The last contributor day at Yoast was one of the most wonderful ones I’ve ever attended. I was at the WordPress test instruction documentation table, along with several other colleagues who were as interested as I was. We mainly worked on creating test cases that will guide contributors and users to test different versions of WordPress. It’s a document that currently doesn’t exist in the WordPress contributor handbooks. And the ultimate goal is to find a place for this documentation in the Make/Core handbook.

The colleagues at Yoast did a really great job, and it was nice to see the results of this collective effort.

Tim

I’ve been keeping up with the WordPress core design issues as the design lead for the upcoming version 5.7 release. Last week we reached beta 1, which means that all the notable new things we wanted to add to core in this release have been merged. They may not be fully polished yet, but the basic functionality is there. In the next few weeks, we will make sure everything is in tiptop shape for March’s release!

Sergey

Contributing days are exciting! I’ve been passionate about giving back to the community for a long time, and seeing the words “WordPress” and “contribute” close together makes my heart beat faster.

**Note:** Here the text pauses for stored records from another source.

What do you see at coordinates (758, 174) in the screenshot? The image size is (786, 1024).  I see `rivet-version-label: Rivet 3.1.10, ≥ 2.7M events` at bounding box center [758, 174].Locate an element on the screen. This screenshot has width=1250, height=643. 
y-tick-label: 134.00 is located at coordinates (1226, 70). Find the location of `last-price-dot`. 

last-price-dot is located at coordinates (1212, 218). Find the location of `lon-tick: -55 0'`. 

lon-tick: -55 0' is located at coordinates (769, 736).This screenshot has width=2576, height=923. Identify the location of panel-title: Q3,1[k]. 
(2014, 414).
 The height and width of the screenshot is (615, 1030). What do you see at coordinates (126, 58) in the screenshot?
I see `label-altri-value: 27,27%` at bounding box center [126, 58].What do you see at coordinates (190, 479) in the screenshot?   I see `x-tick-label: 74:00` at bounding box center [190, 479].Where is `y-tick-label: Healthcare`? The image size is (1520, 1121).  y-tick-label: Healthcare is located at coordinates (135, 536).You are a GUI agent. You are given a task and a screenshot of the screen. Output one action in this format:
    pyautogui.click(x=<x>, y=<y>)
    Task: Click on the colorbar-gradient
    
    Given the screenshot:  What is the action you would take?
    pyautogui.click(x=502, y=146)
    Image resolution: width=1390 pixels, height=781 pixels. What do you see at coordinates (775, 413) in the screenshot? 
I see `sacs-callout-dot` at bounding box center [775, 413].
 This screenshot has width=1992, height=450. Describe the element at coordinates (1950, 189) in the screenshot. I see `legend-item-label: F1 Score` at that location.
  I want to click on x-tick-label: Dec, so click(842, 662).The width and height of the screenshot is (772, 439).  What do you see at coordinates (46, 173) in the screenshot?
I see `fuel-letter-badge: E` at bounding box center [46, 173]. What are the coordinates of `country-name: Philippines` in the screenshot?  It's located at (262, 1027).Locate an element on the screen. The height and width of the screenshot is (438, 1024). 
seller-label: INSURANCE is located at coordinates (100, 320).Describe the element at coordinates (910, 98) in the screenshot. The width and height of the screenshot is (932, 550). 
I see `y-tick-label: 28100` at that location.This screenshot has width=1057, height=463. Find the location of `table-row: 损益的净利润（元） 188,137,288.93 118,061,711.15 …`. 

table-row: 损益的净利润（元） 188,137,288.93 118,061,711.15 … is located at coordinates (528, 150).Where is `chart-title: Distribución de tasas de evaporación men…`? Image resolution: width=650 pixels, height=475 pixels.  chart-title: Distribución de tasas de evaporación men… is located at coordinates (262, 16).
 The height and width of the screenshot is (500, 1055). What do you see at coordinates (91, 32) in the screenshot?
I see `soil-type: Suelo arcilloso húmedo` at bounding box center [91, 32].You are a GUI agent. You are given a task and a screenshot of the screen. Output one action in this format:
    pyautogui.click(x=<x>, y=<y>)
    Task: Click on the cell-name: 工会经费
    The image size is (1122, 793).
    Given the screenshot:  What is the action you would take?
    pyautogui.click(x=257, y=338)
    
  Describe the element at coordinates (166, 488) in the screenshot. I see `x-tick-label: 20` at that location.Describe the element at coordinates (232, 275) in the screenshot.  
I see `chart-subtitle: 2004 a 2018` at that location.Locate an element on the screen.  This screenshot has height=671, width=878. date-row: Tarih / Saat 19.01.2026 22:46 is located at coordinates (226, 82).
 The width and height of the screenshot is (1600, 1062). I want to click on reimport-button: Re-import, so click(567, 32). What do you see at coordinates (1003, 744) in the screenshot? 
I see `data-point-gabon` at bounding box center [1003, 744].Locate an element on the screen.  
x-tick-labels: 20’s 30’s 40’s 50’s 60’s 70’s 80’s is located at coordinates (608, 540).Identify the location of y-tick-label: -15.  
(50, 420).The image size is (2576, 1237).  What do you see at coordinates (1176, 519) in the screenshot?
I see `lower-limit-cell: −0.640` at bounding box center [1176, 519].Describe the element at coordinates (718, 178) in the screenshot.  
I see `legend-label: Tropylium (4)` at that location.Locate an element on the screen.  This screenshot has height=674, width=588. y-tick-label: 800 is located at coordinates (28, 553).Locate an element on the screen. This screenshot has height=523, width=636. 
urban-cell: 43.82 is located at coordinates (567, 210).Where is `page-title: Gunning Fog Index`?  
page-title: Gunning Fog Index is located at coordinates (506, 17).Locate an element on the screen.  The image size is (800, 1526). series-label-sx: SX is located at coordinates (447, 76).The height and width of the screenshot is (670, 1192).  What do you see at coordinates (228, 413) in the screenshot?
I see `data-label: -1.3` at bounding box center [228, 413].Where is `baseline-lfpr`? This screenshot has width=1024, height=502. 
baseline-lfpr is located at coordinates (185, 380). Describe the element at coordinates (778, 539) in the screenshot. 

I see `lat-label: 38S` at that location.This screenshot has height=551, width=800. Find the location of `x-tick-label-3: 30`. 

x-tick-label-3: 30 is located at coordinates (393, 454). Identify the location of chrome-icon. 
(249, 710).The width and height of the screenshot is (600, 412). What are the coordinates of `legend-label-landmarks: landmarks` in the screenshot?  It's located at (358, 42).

Last Friday we tested WordPress 5.7-beta1 and some tickets that were specifically marked as “needs-testing” before being committed. Most notably:

  • Redesigned Privacy Settings screens.
  • Using system fonts for the block editor, for better privacy and performance.
  • Addressing jQuery Migrate warnings in WordPress core and bundled themes after updating to jQuery 3.5.
  • Bug fixes for the Twenty Twenty-One theme.

In addition to preparing tasks for the contributor day, I also continued to work on the upcoming major release of WordPress, as part of my duties as the Core Tech lead. I made over forty commits to WordPress Core, I ran mission control for WordPress 5.7 Beta 1, attended several WordPress 5.6.1 release parties (we will write a post about those, stay tuned!), and triaged new tickets incoming into Trac (the bug tracking system that WordPress uses).

Ari

This week I focused on a continued effort to improve the sustainability of WordPress Full Site Editing themes by improving the way styles get loaded on the frontend. I’m hoping we can land this feature in Core soon and backport that logic to non-FSE themes.

We did a lot of Full Site Editing tests during our contributor day, located some pain points and things that are not clear to users that have never seen FSE before. We created tickets in the Gutenberg GitHub repository and will add more as I review my notes from the day.